Providence Escapes The Bulldogs' Grasp

The end of the first semester could not come fast enough for Ed Cooley and his Providence College Friars. PC barely escaped the upset minded Bryant University Bulldogs, 72-61, in a game that was much closer than the final score.

After the game, Cooley was asked when he suspected things might not be right in Friartown. "I woke up at 2:30 this morning and my wife asked if I was having trouble sleeping," Cooley replied. "I told her that something just doesn't feel right about this one in my gut."

Indeed, the Friars came out of the gate sluggish and lethargic and almost immediately fell behind 4-0. Cooley called a quick timeout and yanked four starters, all but Bryce Cotton, replacing them with two walk-ons, Chris Carter and Ted Bancroft, and Bilal Dixon and Brice Kofane. That combination played for three minutes, and while scoring options were limited, Carter pulled down two rebounds and Bancroft one.

When the starters returned, Bryant still led, 4-2, but Cotton began to heat up, scoring on a number of jumpers just inside the three point line and free throws. PC led 11-6, but Bryant grabbed the lead on a three by Frank Dobbs, 18-17, and except for one tie, maintained that lead throughout the remainder of the first half.

Forward Alex Francis (17 points, 13 rebounds) gave the Friars first half fits with quick drives to the basket and a nice midrange game. A layup by Dan Calandrillo with nine seconds remaining gave Bryant a 30-29 edge and when Vincent Council missed a three at the buzzer, the Bulldogs had the halftime lead. If not for Cotton, who had poured in 20 of the Friars' 29 points, PC would have been trailing by a whole lot more.

Over the first five minutes of the second half, things got even worse for Providence. Callandrillo and Dobbs combined to give Bryant it's biggest lead of the game, at 41-33. With Cooley helpless to stop the onslaught, Cotton remained hot, pulling PC within 41-40 after two drives that resulted in free throws and Gerard Coleman runout for a layup.

The game remained tight for the next several minutes before Bryant made their last push. The Bulldogs attacked PC's post defense. A layup by Francis, two free throws by Francis, a layup by Corey Maynard and another layup by Claybrin McMath put Bryant up, 56-49 with 6:54 to play.

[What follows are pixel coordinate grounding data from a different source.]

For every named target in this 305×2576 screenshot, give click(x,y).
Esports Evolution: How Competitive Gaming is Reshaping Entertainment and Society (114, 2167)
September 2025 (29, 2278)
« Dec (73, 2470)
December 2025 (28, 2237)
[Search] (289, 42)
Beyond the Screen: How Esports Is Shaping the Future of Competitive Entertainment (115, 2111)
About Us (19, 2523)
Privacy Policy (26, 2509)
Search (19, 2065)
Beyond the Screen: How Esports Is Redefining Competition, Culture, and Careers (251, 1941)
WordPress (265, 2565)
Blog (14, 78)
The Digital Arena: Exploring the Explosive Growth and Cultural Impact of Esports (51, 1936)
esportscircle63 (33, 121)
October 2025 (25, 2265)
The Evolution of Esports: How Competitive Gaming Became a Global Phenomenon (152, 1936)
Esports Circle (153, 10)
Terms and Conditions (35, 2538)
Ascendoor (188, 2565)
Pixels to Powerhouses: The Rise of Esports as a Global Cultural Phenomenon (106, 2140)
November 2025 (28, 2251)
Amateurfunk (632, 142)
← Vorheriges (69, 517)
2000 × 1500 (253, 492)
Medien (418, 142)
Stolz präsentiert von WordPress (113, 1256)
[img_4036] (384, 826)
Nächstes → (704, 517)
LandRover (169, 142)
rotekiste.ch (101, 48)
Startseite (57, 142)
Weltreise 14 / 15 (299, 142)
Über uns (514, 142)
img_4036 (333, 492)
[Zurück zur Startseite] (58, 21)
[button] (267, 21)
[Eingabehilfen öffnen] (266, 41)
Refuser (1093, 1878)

PC's comeback began with a LaDontae Henton layup off of a missed Council jumper, another Coleman runout layin, a jumper by Cotton off a midcourt Council steal, and the Friars grabbed the lead on layup by Council after another steal. The run was on and Providence did not stop. By the time Bryant scored again, PC had ripped off a 19-0 run and led 68-56 with just :48 left, and had sealed the win.

In the last four-plus minutes of the game, Bryant contributed to it's own downfall. With perhaps the biggest upset in program history staring them in the face, the Bulldogs noticeably tightened up and started forcing bad shots, including a number of long, quick three pointers. Bryant turned the ball over several times, struggling with PC pressure, and every rebound went the Friars' way. This was clearly a case of a young program not knowing how to win and close out a big game.

To the Friars' credit, PC chose the right moment to awaken, put pressure on in the right spots, began to control the glass and hit some jumpers and knocked down free throws. For the game, PC hit 22-24 free throws (92%), compared to just 3-6 for Bryant, and outrebounded the Bulldogs, 37-32.

The Friars were led by Bryce Cotton, who scored a career-high 34 points on 11-16 shooting (2-4 from three) and 10-10 from the charity stripe. Henton pitched in with 13 points and 12 boards and Coleman hot 9-10 free throws on the way to 13 points. Eight points and 7 assists by Council (3-14 shooting) made up most of the PC's scoring. One major concern that has arisen is a lack of balance in the scoring column for the Friars. Four Friars scored 68 of the 72 points, and the PC bench contributed just 2 points against Bryant. This, after just three players scored in the second half against Boston College.

With four players consistently playing major minutes, three games in five days apparently took its toll on the young, thin Friars. PC just didn't have its' legs for most of this contest. "We made it to the finish line," said Cooley. "We barely made it, but we made it."

Now the Friars get ten days off to study and take finals and make sure they are in good academic shape and the second semester begins on December 20 with a tilt against New Hampshire. Then, the in-state war with Rhode Island and then the Big East. At 9-2, Providence has put itself in position to exceed expectations for the season and the second half will be interesting.